El fragor del nuevo enfrentamiento entre el pontificado y el Imperio, entre Gregorio IX e Inocencio IV y Federico II, impulsará en el plano práctico la radicalización teocrática. Inocencio IV había expuesto la plena potestad del Pontificado, su absoluta soberanía tanto en lo espiritual como en lo temporal. La intervención del poder espiritual no está sujeta a determinadas razones o limitada a ciertos asuntos, sino a la voluntad del Pontífice, cuya autoridad tiene su fundamento en la delegación de la divinidad que el Pontificado ha recibido. La soberanía es indivisible, ostentada por el Pontífice en virtud de la superioridad del sacerdocio sobre el Imperio, lo que le confiere poder para deponer a los príncipes, e incluso al emperador, si no hacen un recto uso de la autoridad que, a través del Pontificado, han recibido de Dios. La afirmación de la indivisibilidad de la soberanía será una arma que se vuelva contra el poder pontificio, a medida que los poderes temporales proclamen su autonomía. La lucha no será ya la del Pontificado con el Imperio, muy debilitado en la segunda mitad del siglo XIII, sino con las Monarquías, que están afirmando su poder mediante el desarrollo de instituciones y la incorporación de juristas a su servicio; unas Monarquías cuya autonomía ha favorecido el propio Pontificado para debilitar las pretensiones universalistas imperiales. Las Monarquías han desarrollado durante el siglo XIII unos cuadros administrativos y fiscales que fortalecen su papel en el interior del Reino.

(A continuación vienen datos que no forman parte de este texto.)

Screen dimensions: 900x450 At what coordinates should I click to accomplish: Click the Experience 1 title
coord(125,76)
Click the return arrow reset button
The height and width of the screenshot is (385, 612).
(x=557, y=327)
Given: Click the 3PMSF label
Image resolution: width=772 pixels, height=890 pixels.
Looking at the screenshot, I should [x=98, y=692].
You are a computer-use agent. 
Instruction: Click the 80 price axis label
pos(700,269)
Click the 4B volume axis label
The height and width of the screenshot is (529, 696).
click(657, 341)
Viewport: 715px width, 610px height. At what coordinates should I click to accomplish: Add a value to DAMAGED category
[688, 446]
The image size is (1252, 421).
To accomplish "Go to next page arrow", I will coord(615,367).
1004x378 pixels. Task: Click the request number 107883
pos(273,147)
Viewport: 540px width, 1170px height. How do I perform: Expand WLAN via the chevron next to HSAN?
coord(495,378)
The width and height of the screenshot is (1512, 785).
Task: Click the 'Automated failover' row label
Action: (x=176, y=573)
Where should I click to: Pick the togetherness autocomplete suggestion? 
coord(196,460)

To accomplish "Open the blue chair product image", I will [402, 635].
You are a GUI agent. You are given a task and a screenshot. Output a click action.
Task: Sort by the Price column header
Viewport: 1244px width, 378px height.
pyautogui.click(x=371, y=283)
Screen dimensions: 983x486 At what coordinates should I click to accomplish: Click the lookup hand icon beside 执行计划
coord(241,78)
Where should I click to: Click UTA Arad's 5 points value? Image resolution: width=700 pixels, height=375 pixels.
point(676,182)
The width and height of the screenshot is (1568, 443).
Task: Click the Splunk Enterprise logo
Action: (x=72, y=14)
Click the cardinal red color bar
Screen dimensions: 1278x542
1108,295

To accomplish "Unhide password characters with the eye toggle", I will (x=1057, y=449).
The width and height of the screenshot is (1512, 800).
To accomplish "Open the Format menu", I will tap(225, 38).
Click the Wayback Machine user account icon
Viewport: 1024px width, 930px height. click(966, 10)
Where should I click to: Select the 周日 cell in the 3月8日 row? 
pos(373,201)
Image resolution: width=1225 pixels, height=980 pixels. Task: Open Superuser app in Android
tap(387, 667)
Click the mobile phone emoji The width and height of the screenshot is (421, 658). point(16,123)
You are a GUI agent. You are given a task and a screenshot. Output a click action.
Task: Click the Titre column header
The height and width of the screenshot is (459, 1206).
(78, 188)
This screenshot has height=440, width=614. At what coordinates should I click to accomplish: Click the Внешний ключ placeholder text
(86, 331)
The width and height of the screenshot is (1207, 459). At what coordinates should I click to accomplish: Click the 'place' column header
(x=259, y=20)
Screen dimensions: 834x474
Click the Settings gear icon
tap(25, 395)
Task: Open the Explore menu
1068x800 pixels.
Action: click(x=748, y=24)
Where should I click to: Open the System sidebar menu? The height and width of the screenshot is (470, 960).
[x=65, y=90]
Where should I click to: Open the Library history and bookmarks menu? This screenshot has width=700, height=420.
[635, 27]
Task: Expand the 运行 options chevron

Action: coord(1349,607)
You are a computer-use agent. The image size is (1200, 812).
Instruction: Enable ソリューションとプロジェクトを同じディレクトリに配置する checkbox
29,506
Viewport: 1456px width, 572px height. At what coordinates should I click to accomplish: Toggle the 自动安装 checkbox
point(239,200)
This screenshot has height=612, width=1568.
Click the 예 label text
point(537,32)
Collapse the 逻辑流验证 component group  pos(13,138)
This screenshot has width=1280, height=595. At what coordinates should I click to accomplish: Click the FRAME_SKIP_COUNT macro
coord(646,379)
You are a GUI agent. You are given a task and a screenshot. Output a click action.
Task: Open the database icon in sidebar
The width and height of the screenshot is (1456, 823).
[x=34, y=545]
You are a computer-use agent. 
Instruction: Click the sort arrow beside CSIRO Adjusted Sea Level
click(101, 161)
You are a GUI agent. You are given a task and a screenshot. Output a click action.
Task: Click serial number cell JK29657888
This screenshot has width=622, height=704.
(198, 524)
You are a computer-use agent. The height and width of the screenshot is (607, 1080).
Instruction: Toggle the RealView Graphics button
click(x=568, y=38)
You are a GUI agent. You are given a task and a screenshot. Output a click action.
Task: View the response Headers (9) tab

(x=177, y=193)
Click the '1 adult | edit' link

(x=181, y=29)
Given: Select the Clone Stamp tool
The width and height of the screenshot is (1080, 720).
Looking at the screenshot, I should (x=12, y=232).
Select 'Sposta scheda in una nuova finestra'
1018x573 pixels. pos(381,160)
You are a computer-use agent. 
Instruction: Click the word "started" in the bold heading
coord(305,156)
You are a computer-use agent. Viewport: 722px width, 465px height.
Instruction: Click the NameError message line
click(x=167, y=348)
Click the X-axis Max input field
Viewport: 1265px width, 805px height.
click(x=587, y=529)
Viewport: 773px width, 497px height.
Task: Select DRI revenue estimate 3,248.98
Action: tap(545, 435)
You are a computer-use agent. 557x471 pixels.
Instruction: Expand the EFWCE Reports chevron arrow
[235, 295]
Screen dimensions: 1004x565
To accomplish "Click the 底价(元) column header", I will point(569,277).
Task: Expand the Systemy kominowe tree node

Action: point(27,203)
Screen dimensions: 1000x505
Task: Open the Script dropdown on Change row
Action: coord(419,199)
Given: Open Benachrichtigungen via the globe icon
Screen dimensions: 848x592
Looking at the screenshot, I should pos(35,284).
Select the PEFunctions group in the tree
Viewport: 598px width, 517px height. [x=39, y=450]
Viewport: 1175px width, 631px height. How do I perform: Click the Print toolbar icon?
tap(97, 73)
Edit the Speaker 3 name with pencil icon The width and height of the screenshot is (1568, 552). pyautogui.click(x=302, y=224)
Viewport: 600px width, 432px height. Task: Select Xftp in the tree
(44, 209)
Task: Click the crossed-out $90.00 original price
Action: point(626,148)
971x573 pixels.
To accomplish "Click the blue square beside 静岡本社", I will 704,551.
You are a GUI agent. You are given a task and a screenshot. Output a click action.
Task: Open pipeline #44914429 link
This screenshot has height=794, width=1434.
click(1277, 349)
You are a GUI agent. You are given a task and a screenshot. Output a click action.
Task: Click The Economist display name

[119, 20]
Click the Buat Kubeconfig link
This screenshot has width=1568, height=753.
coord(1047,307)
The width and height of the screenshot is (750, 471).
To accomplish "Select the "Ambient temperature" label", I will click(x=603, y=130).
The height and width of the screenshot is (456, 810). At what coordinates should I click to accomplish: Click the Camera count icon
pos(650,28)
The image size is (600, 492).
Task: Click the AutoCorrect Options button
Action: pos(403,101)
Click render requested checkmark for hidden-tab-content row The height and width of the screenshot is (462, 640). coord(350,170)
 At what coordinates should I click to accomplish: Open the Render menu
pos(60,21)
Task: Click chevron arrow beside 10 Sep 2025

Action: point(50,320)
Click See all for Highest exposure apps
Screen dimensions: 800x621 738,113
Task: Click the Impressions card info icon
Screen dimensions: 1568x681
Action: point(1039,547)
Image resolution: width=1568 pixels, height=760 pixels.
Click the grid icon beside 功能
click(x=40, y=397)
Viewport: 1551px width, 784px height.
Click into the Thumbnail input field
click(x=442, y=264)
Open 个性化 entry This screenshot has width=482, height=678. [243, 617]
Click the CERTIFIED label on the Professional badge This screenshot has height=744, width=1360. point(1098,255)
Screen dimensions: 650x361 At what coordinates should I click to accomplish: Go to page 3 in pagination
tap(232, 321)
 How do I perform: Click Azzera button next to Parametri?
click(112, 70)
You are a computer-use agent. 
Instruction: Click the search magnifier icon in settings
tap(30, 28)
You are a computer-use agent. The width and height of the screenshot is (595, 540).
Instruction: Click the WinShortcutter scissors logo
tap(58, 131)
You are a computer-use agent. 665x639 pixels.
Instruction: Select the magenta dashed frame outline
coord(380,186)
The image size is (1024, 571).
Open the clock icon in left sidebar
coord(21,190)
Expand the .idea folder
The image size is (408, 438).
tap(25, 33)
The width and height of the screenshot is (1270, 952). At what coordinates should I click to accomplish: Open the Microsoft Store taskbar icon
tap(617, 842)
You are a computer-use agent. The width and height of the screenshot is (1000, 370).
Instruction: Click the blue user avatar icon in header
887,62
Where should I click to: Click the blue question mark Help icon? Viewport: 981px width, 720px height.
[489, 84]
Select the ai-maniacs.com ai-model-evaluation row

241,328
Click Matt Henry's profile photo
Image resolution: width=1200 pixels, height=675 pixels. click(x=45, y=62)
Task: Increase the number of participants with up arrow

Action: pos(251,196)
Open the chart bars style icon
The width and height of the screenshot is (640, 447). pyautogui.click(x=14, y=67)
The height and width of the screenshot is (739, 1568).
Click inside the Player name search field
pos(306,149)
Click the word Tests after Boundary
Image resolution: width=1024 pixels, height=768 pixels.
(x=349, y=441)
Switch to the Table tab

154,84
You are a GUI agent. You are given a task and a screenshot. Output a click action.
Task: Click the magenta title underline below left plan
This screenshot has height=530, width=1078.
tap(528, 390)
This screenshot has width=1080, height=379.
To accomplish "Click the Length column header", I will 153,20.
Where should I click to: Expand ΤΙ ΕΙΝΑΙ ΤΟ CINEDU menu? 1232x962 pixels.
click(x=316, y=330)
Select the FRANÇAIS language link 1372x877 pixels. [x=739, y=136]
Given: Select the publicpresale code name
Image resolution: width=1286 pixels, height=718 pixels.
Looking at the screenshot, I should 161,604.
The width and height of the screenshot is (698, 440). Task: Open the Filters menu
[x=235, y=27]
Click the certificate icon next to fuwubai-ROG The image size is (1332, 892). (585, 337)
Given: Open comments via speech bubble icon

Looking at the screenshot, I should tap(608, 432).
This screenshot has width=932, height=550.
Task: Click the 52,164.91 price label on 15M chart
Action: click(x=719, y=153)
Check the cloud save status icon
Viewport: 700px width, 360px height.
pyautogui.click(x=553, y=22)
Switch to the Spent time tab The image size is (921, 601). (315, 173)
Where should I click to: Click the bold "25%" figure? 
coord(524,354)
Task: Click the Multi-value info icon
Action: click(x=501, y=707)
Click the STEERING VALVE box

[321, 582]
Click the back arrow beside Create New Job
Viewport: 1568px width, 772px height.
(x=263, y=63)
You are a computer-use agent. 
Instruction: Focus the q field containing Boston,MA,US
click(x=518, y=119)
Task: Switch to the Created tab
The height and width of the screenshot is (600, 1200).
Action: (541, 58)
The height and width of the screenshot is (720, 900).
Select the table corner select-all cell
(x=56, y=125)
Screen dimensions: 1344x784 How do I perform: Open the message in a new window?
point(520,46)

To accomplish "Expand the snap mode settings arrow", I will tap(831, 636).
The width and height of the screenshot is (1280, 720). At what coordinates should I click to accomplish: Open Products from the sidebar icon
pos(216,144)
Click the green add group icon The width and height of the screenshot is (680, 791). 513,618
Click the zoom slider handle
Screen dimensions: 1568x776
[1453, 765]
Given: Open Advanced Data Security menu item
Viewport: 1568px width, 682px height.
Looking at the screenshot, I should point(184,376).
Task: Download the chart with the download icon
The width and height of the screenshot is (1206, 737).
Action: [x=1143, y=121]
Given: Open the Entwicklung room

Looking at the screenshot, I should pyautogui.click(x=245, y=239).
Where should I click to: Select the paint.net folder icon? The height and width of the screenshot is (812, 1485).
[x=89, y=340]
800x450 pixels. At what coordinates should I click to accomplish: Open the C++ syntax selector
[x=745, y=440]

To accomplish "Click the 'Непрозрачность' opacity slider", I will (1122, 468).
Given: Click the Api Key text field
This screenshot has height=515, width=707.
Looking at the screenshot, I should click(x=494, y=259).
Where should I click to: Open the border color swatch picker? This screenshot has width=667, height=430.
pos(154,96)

Además, se realiza una construcción teórica y jurídica de las Monarquías que, cada vez más netamente, reclaman para sí la plena potestad dentro de los limites de su propio Reino, el poderío real absoluto; el peso de los usos y costumbres sofocará cualquier intento de situar al monarca por encima de la ley. Es, por tanto, perfectamente lógico que la siguiente confrontación con el sacerdocio, en respuesta a una nueva formulación teocrática, sea protagonizada por una Monarquía, la de los Capeto, probablemente la que más ha avanzado en la afirmación de su autonomía. Derrotado Federico II, toda la política pontificia se había orientado al objetivo de borrar la presencia de los Staufen del Mediodía italiano. La investidura de Carlos I de Anjou debía inaugurar una nueva época en la que, más visiblemente, los poderes temporales recibieran del Pontífice su potestad. Los excesos de Carlos y su ambiciosa política mediterránea plantearon pronto reservas a alguno de los Pontífices; otros, estrechamente vinculados a los intereses de Francia, caso de Martín IV, le apoyaron más allá de lo que aconsejaban los propios intereses pontificios. La Vísperas sicilianas -la sublevación contra la administración angevina en el Reino de Sicilia- son el acontecimiento que abre una nueva época. Pedro III de Aragón se convierte en rey de la parte insular del Reino siciliano, y atrae sobre sí las sentencias pontificias y una cruzada dirigida por Felipe III de Francia, en el curso de la cual fallece el monarca. De estas circunstancias nace la primera ruptura, temporal, entre la Monarquía francesa y el Pontificado.